Stored data:
# # # # #

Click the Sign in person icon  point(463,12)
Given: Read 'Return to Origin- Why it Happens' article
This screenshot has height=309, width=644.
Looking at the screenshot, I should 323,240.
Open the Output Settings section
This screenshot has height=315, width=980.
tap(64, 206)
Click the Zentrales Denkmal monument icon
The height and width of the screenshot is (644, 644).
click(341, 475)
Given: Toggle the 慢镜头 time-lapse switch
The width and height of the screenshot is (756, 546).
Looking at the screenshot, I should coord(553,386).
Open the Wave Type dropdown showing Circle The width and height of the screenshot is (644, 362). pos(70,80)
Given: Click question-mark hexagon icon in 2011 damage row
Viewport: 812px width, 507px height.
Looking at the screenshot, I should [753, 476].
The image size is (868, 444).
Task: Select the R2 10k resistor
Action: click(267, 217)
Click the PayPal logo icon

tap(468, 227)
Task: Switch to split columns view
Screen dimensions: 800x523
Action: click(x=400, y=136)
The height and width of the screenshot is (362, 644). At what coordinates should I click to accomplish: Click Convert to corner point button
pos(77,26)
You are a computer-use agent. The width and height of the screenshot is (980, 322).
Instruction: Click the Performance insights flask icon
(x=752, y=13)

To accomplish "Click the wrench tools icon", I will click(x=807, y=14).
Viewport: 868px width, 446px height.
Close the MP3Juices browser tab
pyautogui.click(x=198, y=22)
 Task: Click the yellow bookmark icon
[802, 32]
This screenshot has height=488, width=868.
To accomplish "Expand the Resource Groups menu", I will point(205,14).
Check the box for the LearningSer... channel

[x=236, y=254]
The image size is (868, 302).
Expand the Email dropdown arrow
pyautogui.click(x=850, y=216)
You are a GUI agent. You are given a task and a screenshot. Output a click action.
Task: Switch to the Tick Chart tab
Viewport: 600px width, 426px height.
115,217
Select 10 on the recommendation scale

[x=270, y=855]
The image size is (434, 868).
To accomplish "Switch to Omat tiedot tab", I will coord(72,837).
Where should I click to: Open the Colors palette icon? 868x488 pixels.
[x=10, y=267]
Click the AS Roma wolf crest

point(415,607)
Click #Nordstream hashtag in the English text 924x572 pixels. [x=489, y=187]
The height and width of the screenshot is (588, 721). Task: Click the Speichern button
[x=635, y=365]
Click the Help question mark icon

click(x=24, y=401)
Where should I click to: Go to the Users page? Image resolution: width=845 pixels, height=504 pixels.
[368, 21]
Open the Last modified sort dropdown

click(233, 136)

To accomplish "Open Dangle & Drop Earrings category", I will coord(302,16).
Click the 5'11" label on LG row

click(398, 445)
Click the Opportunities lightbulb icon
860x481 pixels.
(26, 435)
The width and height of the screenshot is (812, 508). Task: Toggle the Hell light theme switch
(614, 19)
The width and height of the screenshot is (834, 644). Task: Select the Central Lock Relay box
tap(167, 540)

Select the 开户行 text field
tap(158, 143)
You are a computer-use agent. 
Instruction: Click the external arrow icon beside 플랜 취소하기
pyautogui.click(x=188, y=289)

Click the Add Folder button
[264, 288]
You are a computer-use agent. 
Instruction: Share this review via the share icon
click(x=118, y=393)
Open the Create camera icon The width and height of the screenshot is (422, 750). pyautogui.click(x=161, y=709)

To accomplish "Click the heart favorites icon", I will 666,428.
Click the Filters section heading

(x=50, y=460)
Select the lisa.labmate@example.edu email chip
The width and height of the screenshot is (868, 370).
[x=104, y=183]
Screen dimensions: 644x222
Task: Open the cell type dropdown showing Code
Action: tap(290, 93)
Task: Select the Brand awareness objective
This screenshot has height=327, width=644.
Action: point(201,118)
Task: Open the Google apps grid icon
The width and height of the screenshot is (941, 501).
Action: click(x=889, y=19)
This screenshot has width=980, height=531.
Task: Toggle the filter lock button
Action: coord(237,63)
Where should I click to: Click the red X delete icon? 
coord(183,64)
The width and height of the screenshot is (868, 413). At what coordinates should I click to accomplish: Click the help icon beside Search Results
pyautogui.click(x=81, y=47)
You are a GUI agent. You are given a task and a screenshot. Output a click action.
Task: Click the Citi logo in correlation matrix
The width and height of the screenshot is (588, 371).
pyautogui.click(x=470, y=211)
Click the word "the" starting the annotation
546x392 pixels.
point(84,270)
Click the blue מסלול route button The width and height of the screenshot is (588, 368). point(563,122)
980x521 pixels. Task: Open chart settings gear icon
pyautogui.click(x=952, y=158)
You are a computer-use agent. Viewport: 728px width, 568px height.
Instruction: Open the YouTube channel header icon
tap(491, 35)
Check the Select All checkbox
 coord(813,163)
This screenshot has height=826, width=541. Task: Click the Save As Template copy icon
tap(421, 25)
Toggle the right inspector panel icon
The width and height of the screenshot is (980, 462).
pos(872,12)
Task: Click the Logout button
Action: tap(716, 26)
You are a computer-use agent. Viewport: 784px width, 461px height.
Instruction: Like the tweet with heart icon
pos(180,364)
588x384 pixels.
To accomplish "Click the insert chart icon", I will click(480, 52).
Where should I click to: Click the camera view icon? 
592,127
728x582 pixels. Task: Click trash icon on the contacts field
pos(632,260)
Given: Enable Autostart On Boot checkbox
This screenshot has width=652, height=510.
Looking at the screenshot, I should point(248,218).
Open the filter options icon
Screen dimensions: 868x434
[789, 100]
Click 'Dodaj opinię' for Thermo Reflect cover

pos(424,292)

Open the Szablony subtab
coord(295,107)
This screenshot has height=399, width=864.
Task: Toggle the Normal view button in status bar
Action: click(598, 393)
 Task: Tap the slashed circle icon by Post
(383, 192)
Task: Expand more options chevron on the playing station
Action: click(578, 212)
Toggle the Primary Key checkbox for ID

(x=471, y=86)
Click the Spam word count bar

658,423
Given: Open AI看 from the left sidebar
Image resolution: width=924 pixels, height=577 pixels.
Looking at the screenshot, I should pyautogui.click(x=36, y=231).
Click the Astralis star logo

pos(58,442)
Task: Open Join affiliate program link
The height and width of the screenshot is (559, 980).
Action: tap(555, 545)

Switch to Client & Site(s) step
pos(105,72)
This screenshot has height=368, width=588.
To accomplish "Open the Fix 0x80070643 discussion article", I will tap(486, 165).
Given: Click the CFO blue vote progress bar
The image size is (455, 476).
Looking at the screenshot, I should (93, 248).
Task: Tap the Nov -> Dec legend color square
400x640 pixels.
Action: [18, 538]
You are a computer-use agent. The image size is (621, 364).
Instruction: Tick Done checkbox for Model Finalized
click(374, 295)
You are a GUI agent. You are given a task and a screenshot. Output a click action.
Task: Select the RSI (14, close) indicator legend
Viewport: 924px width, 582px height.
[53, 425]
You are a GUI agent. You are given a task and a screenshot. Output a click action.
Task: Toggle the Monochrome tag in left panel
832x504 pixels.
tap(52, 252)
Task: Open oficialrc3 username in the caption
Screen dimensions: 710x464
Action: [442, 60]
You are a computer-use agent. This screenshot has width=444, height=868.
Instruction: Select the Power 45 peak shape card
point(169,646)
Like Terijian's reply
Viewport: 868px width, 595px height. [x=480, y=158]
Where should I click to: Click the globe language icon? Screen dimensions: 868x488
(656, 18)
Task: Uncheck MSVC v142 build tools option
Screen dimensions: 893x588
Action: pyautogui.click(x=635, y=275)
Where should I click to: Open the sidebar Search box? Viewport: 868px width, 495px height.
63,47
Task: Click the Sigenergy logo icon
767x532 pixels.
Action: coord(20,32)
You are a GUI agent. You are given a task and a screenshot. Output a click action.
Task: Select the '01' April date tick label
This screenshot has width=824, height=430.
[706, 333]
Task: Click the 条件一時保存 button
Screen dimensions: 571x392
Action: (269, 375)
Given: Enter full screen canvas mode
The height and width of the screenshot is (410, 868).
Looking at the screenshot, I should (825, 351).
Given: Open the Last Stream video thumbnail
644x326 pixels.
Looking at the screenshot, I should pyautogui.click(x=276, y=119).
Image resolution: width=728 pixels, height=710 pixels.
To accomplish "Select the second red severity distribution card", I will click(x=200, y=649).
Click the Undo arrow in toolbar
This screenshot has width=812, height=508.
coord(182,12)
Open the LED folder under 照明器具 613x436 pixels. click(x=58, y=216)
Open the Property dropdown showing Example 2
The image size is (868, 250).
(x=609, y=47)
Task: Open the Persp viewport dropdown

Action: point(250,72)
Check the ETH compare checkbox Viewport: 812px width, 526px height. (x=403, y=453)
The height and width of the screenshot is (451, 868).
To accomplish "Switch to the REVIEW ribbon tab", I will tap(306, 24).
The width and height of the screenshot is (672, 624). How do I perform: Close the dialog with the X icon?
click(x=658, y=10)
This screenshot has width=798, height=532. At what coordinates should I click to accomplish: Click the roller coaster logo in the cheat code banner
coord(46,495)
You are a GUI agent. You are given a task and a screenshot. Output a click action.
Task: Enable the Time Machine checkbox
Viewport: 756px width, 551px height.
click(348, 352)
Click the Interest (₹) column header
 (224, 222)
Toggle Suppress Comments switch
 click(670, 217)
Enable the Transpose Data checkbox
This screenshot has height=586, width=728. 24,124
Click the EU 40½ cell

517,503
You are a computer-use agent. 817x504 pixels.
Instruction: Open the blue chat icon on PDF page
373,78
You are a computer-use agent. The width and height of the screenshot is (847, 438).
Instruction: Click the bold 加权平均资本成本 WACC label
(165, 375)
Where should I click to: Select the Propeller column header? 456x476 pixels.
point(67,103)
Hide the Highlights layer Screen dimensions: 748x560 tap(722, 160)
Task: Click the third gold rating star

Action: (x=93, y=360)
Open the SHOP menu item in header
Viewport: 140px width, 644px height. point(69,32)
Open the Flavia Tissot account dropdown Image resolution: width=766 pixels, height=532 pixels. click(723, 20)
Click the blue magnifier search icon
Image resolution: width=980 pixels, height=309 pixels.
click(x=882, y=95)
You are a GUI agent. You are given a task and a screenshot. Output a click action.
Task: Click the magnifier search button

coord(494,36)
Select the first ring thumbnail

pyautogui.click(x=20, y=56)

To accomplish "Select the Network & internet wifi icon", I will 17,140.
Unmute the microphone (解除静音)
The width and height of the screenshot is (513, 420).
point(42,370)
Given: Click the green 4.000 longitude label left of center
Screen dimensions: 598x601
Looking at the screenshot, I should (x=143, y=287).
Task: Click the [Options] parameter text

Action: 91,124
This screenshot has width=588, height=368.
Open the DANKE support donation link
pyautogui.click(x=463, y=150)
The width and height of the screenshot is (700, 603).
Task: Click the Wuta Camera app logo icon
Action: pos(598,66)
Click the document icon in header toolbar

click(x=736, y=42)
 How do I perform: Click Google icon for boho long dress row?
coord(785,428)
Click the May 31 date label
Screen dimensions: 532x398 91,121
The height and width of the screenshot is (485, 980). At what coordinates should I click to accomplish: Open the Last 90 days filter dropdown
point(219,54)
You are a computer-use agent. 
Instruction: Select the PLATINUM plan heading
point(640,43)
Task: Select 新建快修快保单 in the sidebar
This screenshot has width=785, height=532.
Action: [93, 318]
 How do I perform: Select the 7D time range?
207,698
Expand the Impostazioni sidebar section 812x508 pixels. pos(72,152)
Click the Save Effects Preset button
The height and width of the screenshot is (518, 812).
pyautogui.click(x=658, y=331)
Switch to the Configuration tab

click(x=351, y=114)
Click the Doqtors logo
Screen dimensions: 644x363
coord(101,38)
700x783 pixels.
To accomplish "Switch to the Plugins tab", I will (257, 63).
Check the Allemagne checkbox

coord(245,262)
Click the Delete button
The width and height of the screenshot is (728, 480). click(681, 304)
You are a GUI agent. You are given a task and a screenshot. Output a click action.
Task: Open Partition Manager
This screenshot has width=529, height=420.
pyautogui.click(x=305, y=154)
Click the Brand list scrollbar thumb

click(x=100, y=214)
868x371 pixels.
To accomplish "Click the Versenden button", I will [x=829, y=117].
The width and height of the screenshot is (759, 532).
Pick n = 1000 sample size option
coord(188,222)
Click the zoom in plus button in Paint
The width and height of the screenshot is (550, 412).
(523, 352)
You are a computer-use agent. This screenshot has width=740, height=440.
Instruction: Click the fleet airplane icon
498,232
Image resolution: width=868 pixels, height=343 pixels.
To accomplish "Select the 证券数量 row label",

# # # # #

Aim of the exercise:
Copy out every line from the records that has the word "left".

Result of the task:
Given: Open AI看 from the left sidebar
Task: Toggle the Monochrome tag in left panel
Given: Click the green 4.000 longitude label left of center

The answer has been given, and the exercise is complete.